§ **TASK**
Repeat each entry in the data, exactly.

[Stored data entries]
● ● ●
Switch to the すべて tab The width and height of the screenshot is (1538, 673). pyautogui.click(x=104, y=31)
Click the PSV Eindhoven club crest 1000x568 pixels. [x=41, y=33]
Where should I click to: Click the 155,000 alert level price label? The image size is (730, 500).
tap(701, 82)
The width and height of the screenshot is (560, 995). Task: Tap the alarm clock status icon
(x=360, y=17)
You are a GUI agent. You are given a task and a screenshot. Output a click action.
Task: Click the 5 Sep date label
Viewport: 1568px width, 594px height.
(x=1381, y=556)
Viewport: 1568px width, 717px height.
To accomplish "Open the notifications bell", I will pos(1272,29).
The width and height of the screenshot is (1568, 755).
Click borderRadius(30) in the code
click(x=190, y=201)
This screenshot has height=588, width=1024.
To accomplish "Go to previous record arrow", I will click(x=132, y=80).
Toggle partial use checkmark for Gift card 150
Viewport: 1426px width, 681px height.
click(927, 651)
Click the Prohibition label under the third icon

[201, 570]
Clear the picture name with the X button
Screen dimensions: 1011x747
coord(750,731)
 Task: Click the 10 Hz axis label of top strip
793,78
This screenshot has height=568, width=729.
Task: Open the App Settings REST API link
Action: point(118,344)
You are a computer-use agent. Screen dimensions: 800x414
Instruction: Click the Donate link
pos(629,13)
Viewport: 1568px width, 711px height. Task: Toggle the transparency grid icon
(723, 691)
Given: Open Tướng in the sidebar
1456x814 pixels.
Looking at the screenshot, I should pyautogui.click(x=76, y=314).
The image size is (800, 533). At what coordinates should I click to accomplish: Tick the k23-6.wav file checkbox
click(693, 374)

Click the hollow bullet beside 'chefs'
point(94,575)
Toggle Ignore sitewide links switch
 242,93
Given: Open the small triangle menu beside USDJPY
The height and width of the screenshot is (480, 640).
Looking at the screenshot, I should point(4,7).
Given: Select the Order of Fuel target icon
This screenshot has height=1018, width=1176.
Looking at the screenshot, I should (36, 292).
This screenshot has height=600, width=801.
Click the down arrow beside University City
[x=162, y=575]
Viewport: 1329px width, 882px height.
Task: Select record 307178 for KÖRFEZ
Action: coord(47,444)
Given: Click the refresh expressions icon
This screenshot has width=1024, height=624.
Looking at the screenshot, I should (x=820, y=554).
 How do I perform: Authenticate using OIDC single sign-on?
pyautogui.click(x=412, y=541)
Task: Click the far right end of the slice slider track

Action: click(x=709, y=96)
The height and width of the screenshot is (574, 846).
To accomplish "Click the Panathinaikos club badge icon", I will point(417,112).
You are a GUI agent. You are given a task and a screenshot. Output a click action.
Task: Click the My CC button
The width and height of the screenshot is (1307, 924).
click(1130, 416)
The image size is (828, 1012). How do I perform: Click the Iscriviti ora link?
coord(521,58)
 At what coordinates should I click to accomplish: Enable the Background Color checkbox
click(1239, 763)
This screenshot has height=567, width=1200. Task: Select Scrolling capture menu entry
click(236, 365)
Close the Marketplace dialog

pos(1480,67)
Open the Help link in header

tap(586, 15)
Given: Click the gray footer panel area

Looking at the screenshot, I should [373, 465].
● ● ●
§ **RESULT FOR THIS TASK**
Switch to the すべて tab The width and height of the screenshot is (1538, 673). pyautogui.click(x=104, y=31)
Click the PSV Eindhoven club crest 1000x568 pixels. [x=41, y=33]
Where should I click to: Click the 155,000 alert level price label? The image size is (730, 500).
tap(701, 82)
The width and height of the screenshot is (560, 995). Task: Tap the alarm clock status icon
(x=360, y=17)
You are a GUI agent. You are given a task and a screenshot. Output a click action.
Task: Click the 5 Sep date label
Viewport: 1568px width, 594px height.
(x=1381, y=556)
Viewport: 1568px width, 717px height.
To accomplish "Open the notifications bell", I will pos(1272,29).
The width and height of the screenshot is (1568, 755).
Click borderRadius(30) in the code
click(x=190, y=201)
This screenshot has height=588, width=1024.
To accomplish "Go to previous record arrow", I will click(x=132, y=80).
Toggle partial use checkmark for Gift card 150
Viewport: 1426px width, 681px height.
click(927, 651)
Click the Prohibition label under the third icon

[201, 570]
Clear the picture name with the X button
Screen dimensions: 1011x747
coord(750,731)
 Task: Click the 10 Hz axis label of top strip
793,78
This screenshot has height=568, width=729.
Task: Open the App Settings REST API link
Action: point(118,344)
You are a computer-use agent. Screen dimensions: 800x414
Instruction: Click the Donate link
pos(629,13)
Viewport: 1568px width, 711px height. Task: Toggle the transparency grid icon
(723, 691)
Given: Open Tướng in the sidebar
1456x814 pixels.
Looking at the screenshot, I should pyautogui.click(x=76, y=314).
The image size is (800, 533). At what coordinates should I click to accomplish: Tick the k23-6.wav file checkbox
click(693, 374)

Click the hollow bullet beside 'chefs'
point(94,575)
Toggle Ignore sitewide links switch
 242,93
Given: Open the small triangle menu beside USDJPY
The height and width of the screenshot is (480, 640).
Looking at the screenshot, I should point(4,7).
Given: Select the Order of Fuel target icon
This screenshot has height=1018, width=1176.
Looking at the screenshot, I should (36, 292).
This screenshot has height=600, width=801.
Click the down arrow beside University City
[x=162, y=575]
Viewport: 1329px width, 882px height.
Task: Select record 307178 for KÖRFEZ
Action: coord(47,444)
Given: Click the refresh expressions icon
This screenshot has width=1024, height=624.
Looking at the screenshot, I should (x=820, y=554).
 How do I perform: Authenticate using OIDC single sign-on?
pyautogui.click(x=412, y=541)
Task: Click the far right end of the slice slider track

Action: click(x=709, y=96)
The height and width of the screenshot is (574, 846).
To accomplish "Click the Panathinaikos club badge icon", I will point(417,112).
You are a GUI agent. You are given a task and a screenshot. Output a click action.
Task: Click the My CC button
The width and height of the screenshot is (1307, 924).
click(1130, 416)
The image size is (828, 1012). How do I perform: Click the Iscriviti ora link?
coord(521,58)
 At what coordinates should I click to accomplish: Enable the Background Color checkbox
click(1239, 763)
This screenshot has height=567, width=1200. Task: Select Scrolling capture menu entry
click(236, 365)
Close the Marketplace dialog

pos(1480,67)
Open the Help link in header

tap(586, 15)
Given: Click the gray footer panel area

Looking at the screenshot, I should [373, 465].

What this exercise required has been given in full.